Article Type

Letter to the Editor


Objectives The study was designed to evaluate the effect of steroid therapy on renal functions in children with immune thrombocytopenia (ITP). Background ITP is usually a benign self-limiting condition. The most appropriate initial therapy for children with ITP remains controversial. When therapy is indicated, the primary method of treatment is steroid therapy. Materials and methods The study was conducted on 33 children newly diagnosed with ITP (19 male; 14 female). The patients were classified into two main groups: group I included patients who needed corticosteroid therapy (18 patients) and group II included patients who did not need corticosteroid therapy (15 patients). Fifteen healthy age-matched and sex-matched children were included in the study as controls.

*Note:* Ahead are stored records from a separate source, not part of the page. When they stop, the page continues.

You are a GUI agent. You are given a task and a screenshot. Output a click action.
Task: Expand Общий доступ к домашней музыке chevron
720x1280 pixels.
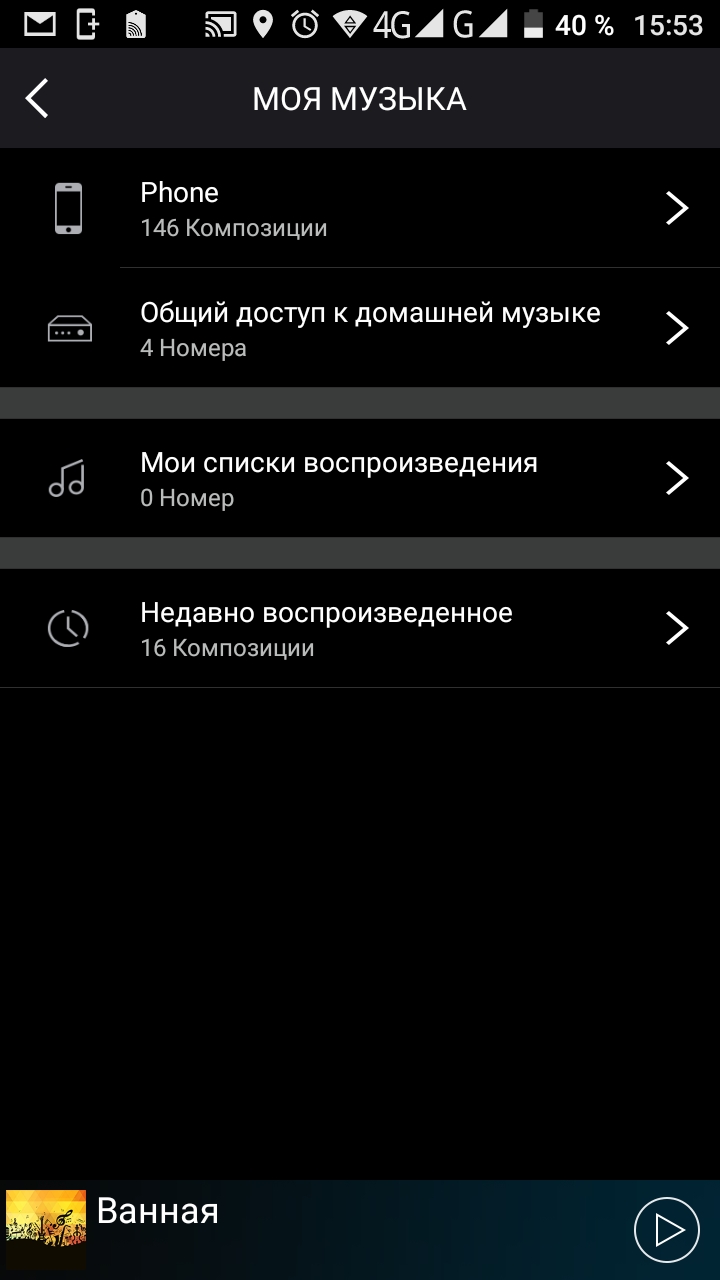click(678, 327)
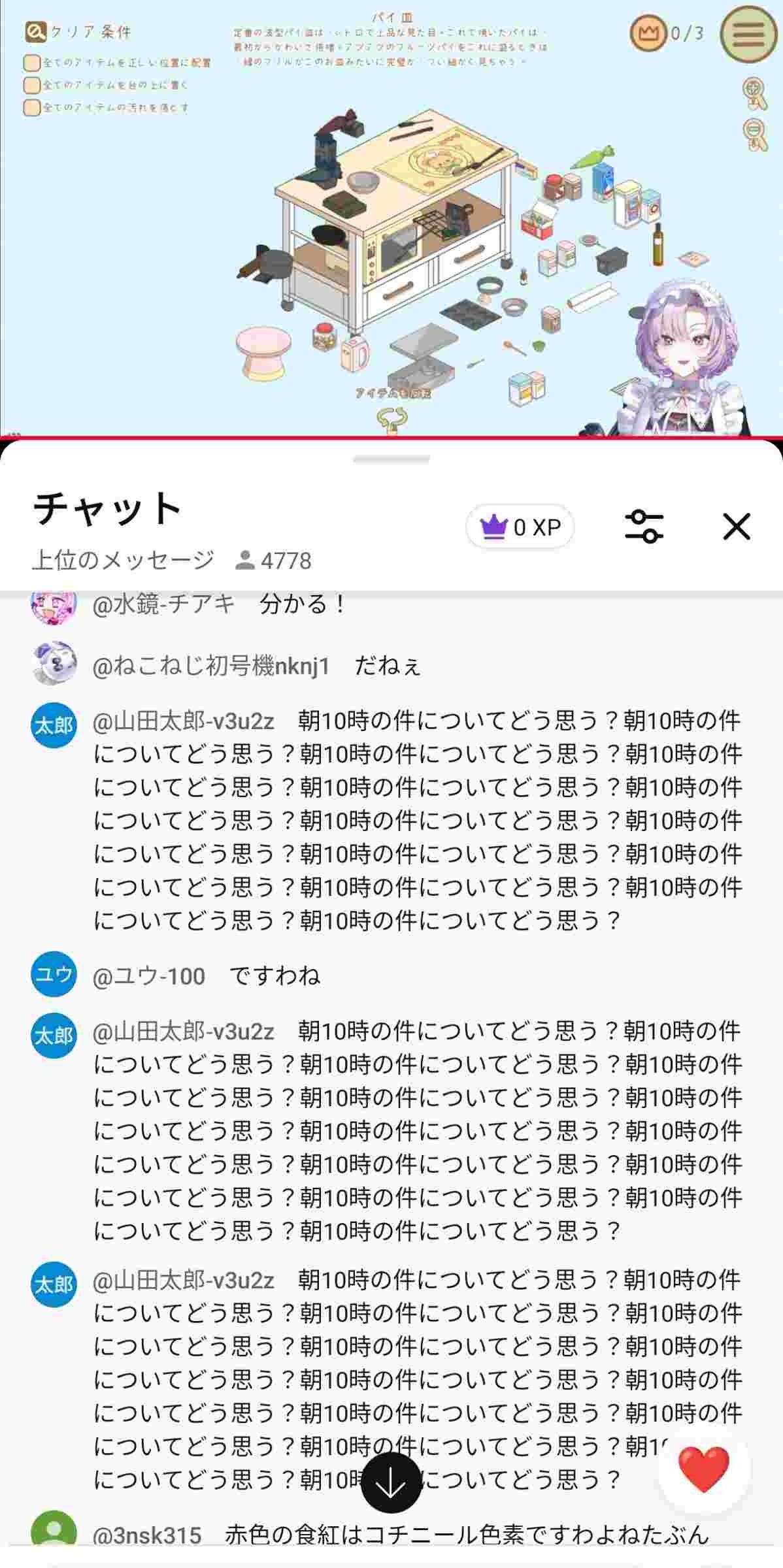Tap the 0 XP crown badge
The image size is (783, 1568).
[x=520, y=527]
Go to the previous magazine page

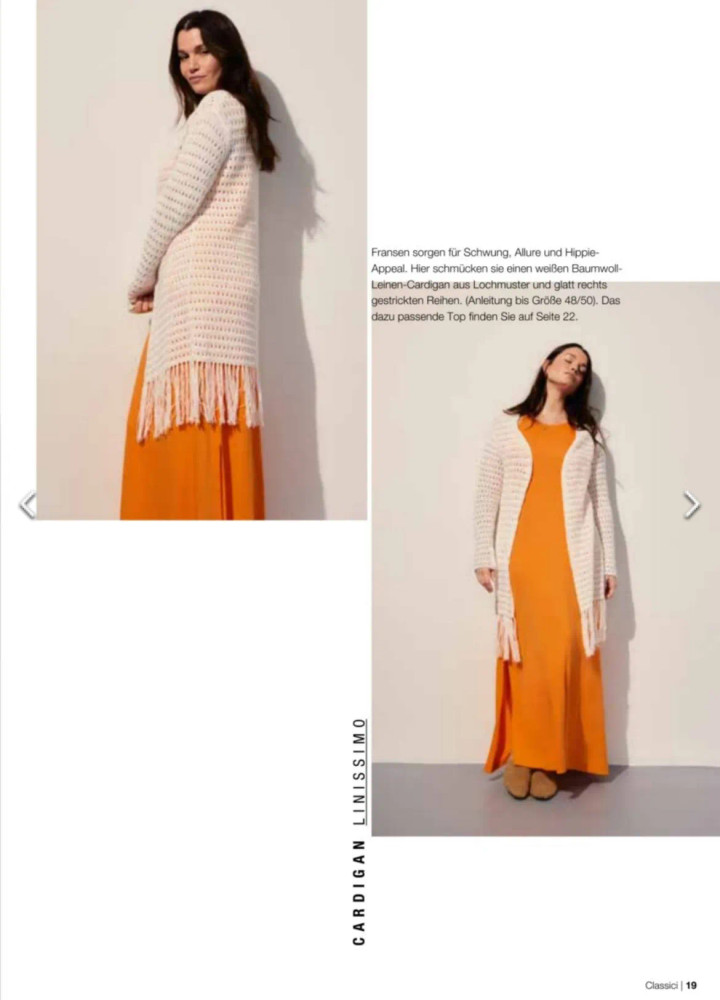pos(27,505)
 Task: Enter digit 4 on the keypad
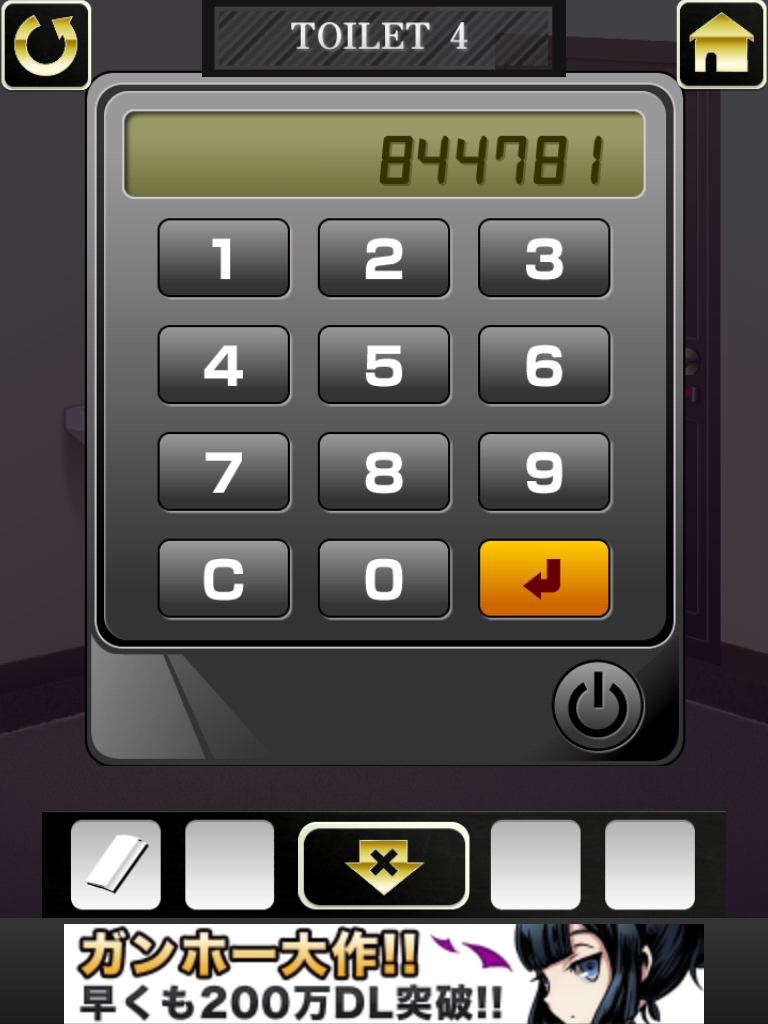click(224, 366)
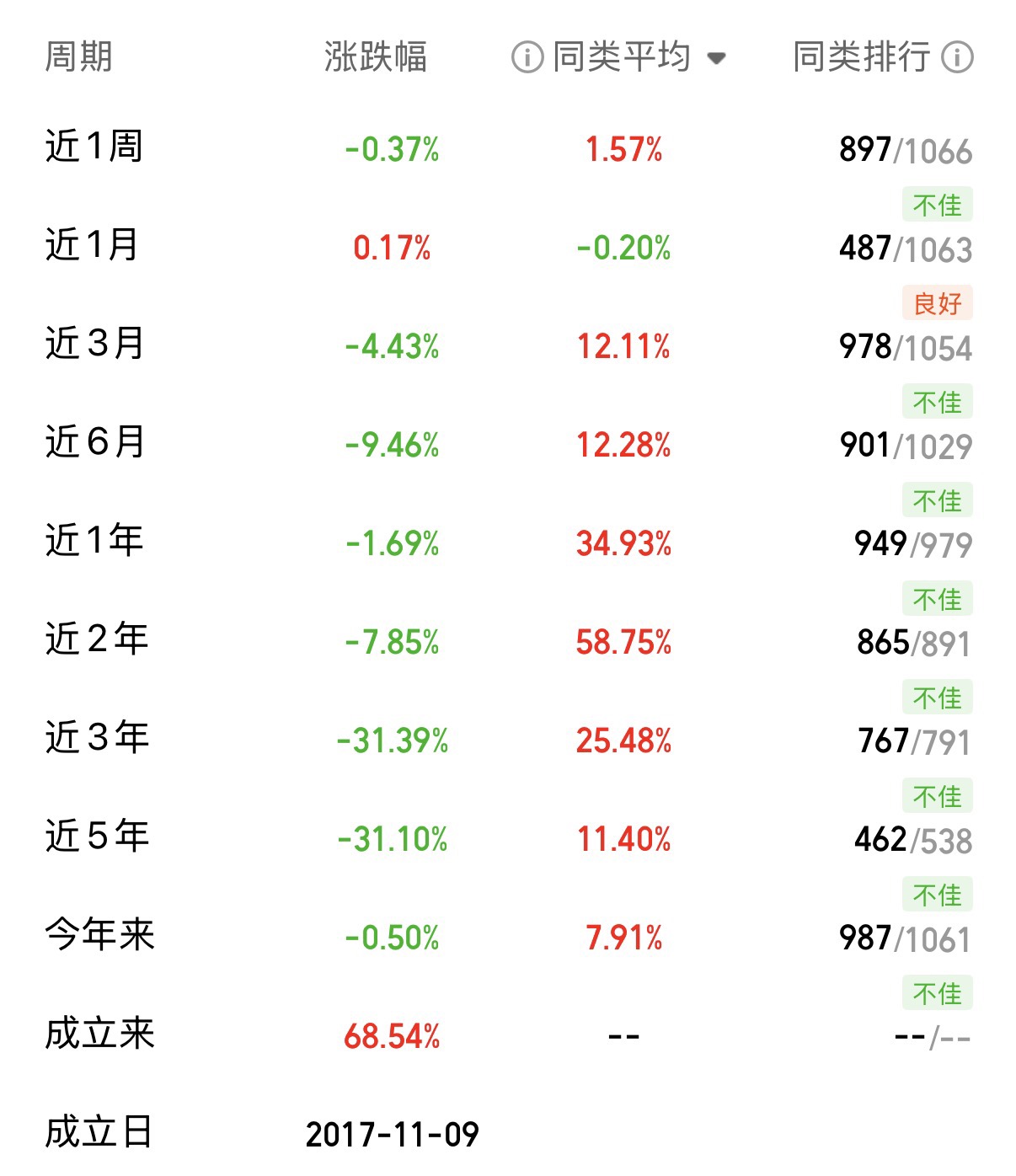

All individuals were subjected to history taking, thorough clinical examination, anthropometric measurements, complete blood count, complete urine analysis, and renal function tests [blood urea, serum creatinine concentrations, and estimated glomerular filtration rate (eGFR)]. Blood samples were taken before any treatment and after an accumulative dose of 350 mg/m 2 steroid therapy for group I. Results The study revealed that ITP children who received steroids had significant increase in serum creatinine and significant decrease in eGFR without difference in blood urea, compared with those who did not receive steroids and with controls. The same was true in paired analysis on comparing ITP patients after steroid therapy with their investigations before steroid therapy. Conclusion Patients with ITP under short course of corticosteroid therapy are at risk for impaired renal functions in the form of increased serum creatinine concentration and decreased eGFR.